Top of Records supplied

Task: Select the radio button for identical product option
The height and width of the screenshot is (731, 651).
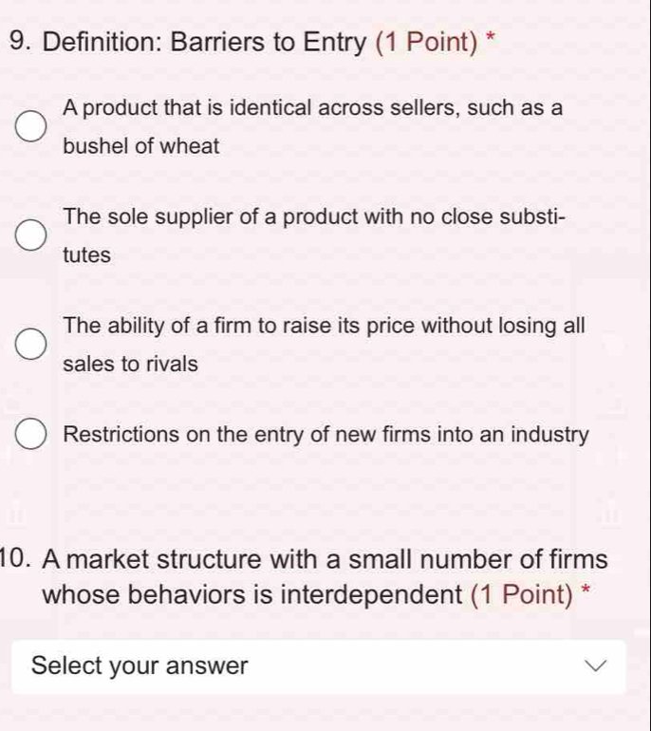Action: [31, 127]
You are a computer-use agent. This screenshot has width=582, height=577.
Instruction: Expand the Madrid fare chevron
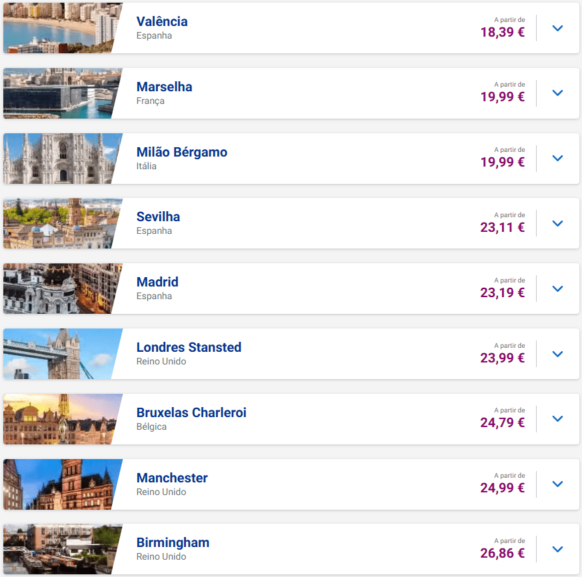(558, 289)
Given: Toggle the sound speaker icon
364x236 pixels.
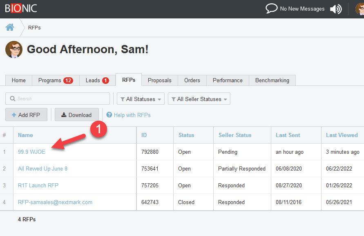Looking at the screenshot, I should [335, 9].
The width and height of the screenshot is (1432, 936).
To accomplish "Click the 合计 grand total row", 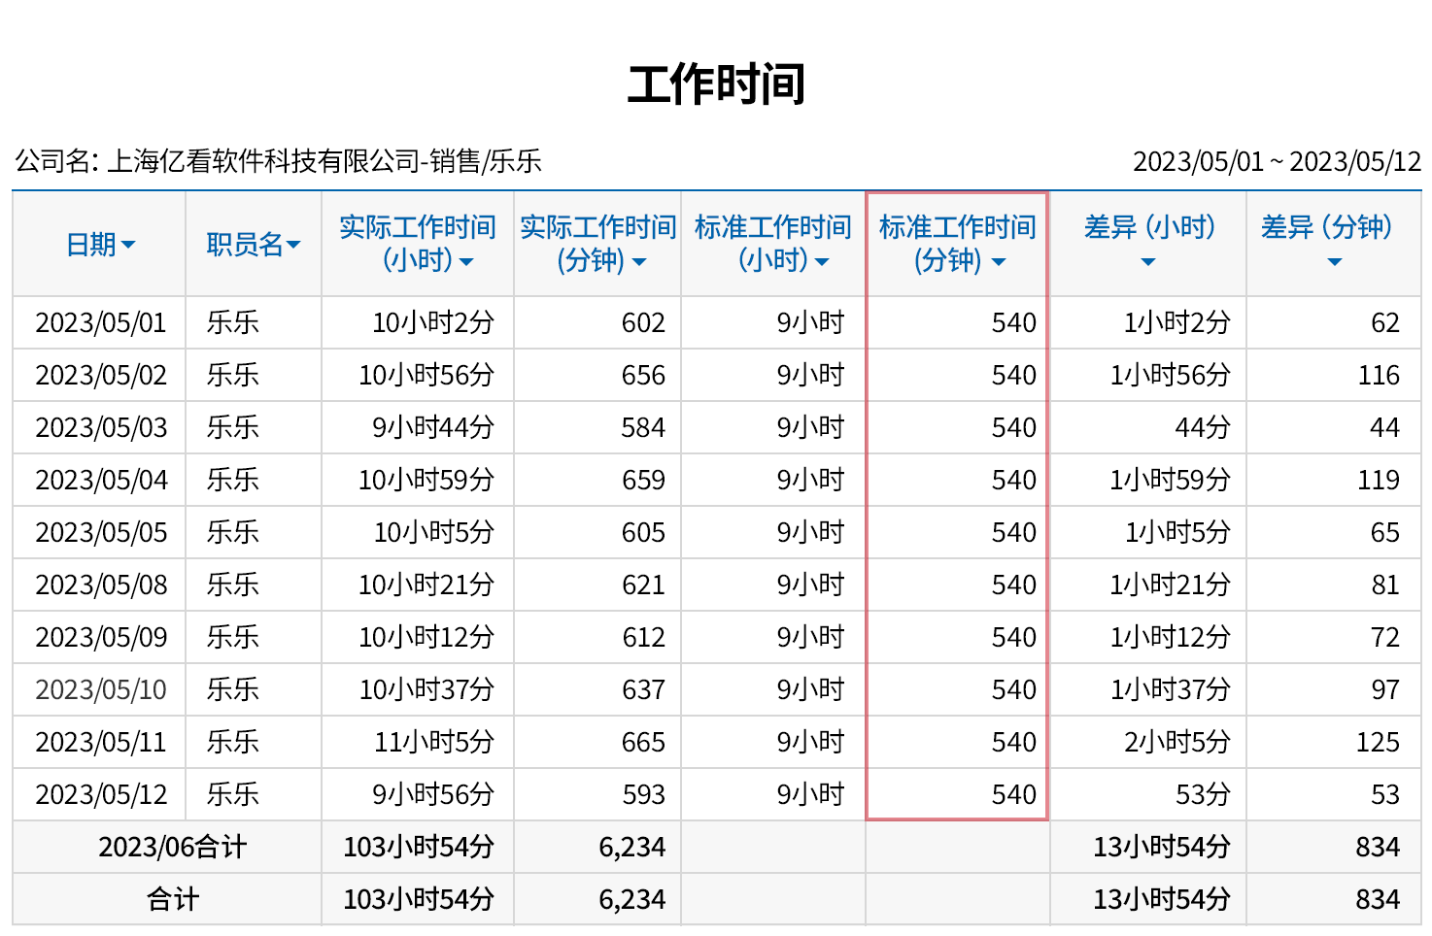I will [x=175, y=898].
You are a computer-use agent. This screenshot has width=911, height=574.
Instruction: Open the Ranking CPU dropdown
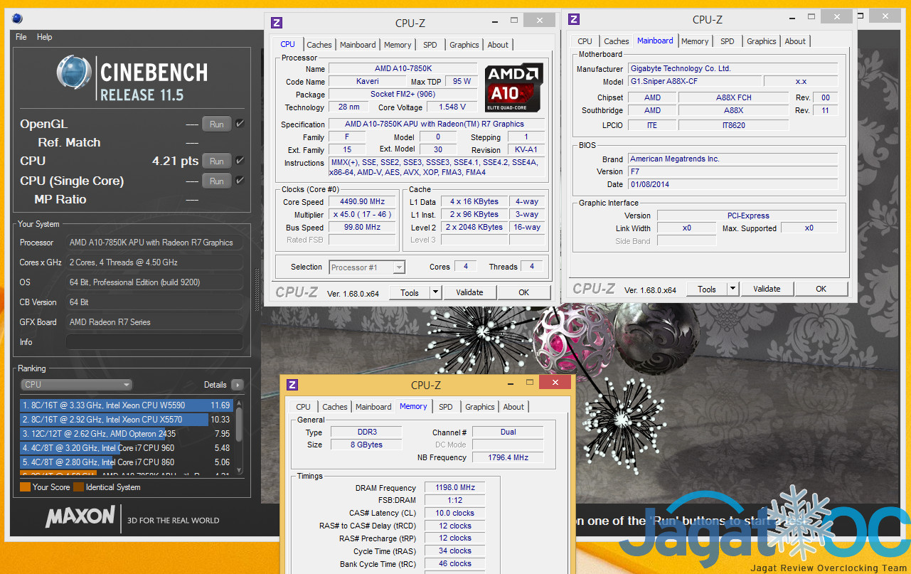point(77,385)
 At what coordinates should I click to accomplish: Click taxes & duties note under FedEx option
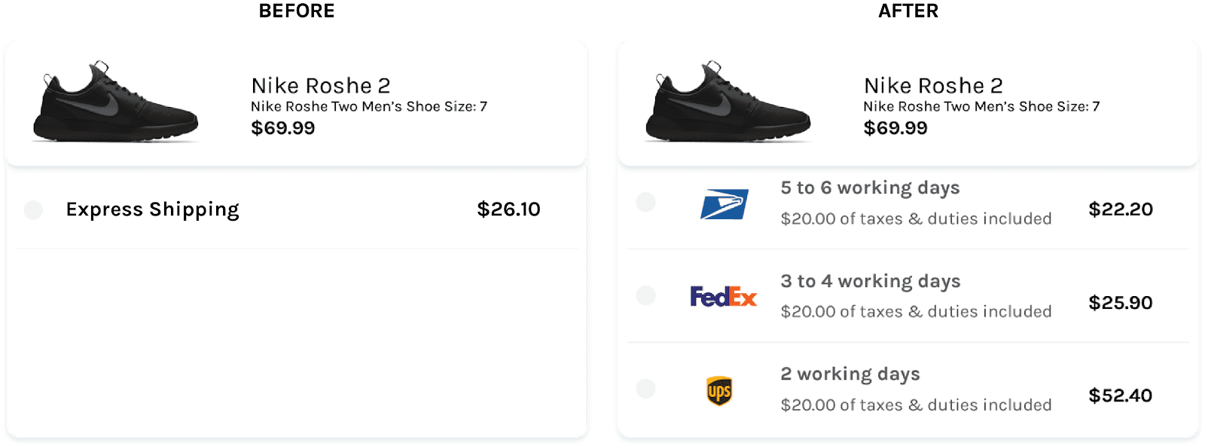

Bottom of Records supplied

» What to work on
Every line above that holds the string "computer" should be copied out.

» Exercise solution
You are a computer-use agent. This screenshot has width=582, height=577.
You are a computer-use agent. This screenshot has width=911, height=574.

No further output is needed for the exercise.